§ TAREA A: En el texto sobre el ballet español, ¿a quién dedicó Alberto Lorca la obra Ritmos?
§ TAREA B: Transcribe del texto sobre el ballet español el fragmento que va desde "Desde los tiempos" hasta "cerebral y estudiada.".

§ BLOQUE DE TEXTO:
⁂

Dicho esto, las escuelas españolas de ballet, desde las obras salidas en su técnica aproximativa de los baile de palillos al flamenco escénico y teatral —hoy muy evolucionado—, ha vivido, como arte moderno del siglo XX que es, en la zozobra de una estabilidad bastante precaria, un “quítate tú para ponerme yo”. Cierto que no hay una sistemática, ni un ordenamiento histórico riguroso en el ballet español, ni en muchos creadores, la voluntad de esa pertinencia y sed de permanencia. La frase “pan para hoy y hambre para mañana” viene a cuento. El Ballet Nacional de España [BNE], que debía ser el techo de custodia principal, no lo ha hecho más que parcialmente y vive, hoy como ayer y atropelladamente, de sus rentas. Ritmos es un clásico de obligado cumplimiento; Grito (1997) aspira a serlo y, ya asentado en su más inmediato poso memorial y plástico, es representado con esa búsqueda bastante merecida por sus propios valores.
Desde los tiempos de María de Ávila, que lo encargó personalmente, se decía, como un amable elogio, que Ritmos sería, en el futuro —ya funcionó así casi desde el principio— Las sílfides (Fokin) del ballet español. A saber: un exquisito ballet comodín de conjunto, sin argumento narrativo, con lucimientos solistas, ideal para abrir programas y sentar carta de presentación. Y así es. El sábado pasado, 13 de julio, Ritmos cumplió la cifra redonda de 40 años desde su estreno mundial en el mismo Teatro de La Zarzuela madrileño y la obra está dedicada por su creador, Alberto Lorca, a Encarnación López La Argentinita. Eso da claves. A los interesados se le puede conminar a revisar la biografía del coreógrafo, ahí encontrará más señas identitarias y explicaciones a muchas cosas que luego aparecen, cristalizadas, en Ritmos. Su idoneidad está buscada, es muy cerebral y estudiada.

⁂

§ DATOS MOSTRADOS:
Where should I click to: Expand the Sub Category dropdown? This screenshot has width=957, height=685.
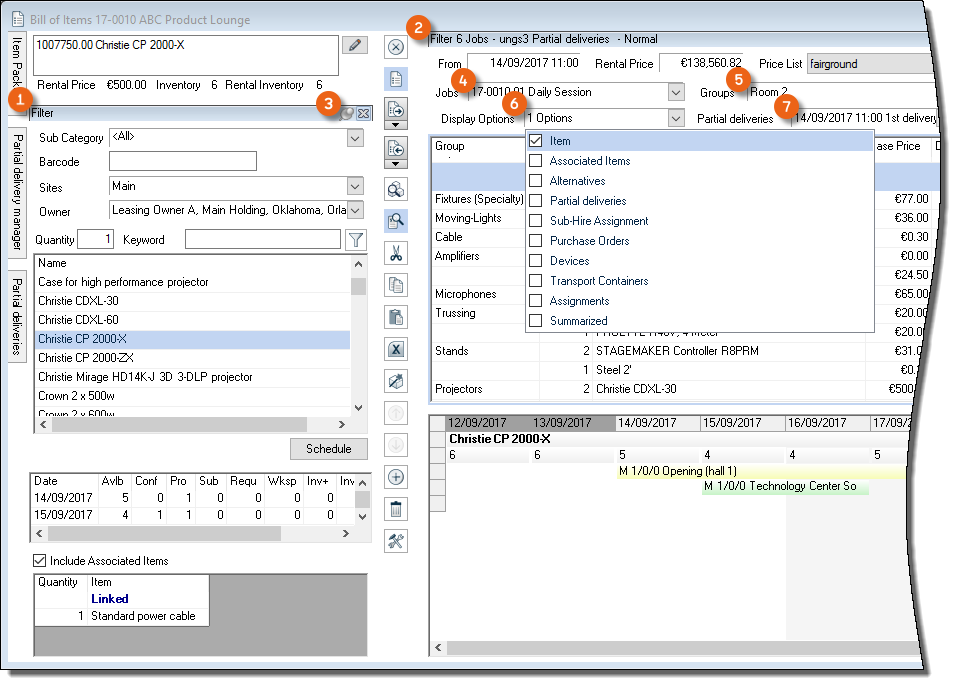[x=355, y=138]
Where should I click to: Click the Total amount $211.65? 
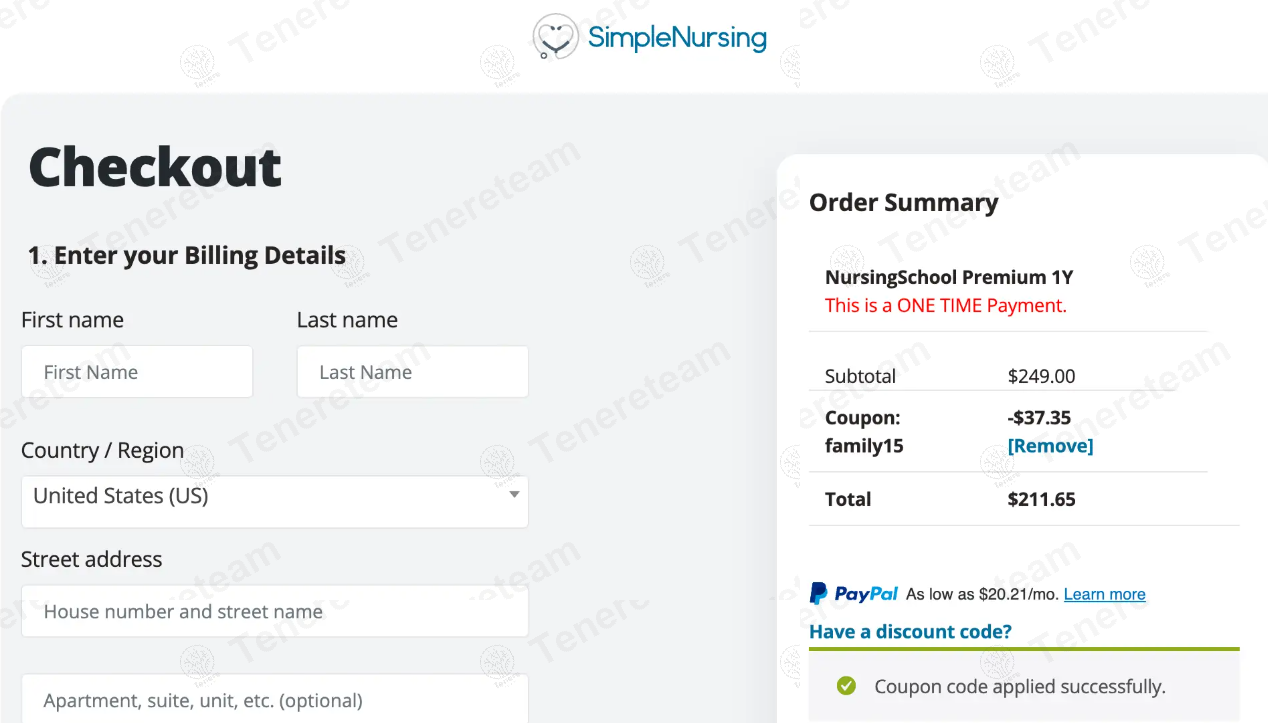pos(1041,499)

⁂

§ RESULTADO A: A Encarnación López La Argentinita.

§ RESULTADO B:
Desde los tiempos de María de Ávila, que lo encargó personalmente, se decía, como un amable elogio, que Ritmos sería, en el futuro —ya funcionó así casi desde el principio— Las sílfides (Fokin) del ballet español. A saber: un exquisito ballet comodín de conjunto, sin argumento narrativo, con lucimientos solistas, ideal para abrir programas y sentar carta de presentación. Y así es. El sábado pasado, 13 de julio, Ritmos cumplió la cifra redonda de 40 años desde su estreno mundial en el mismo Teatro de La Zarzuela madrileño y la obra está dedicada por su creador, Alberto Lorca, a Encarnación López La Argentinita. Eso da claves. A los interesados se le puede conminar a revisar la biografía del coreógrafo, ahí encontrará más señas identitarias y explicaciones a muchas cosas que luego aparecen, cristalizadas, en Ritmos. Su idoneidad está buscada, es muy cerebral y estudiada.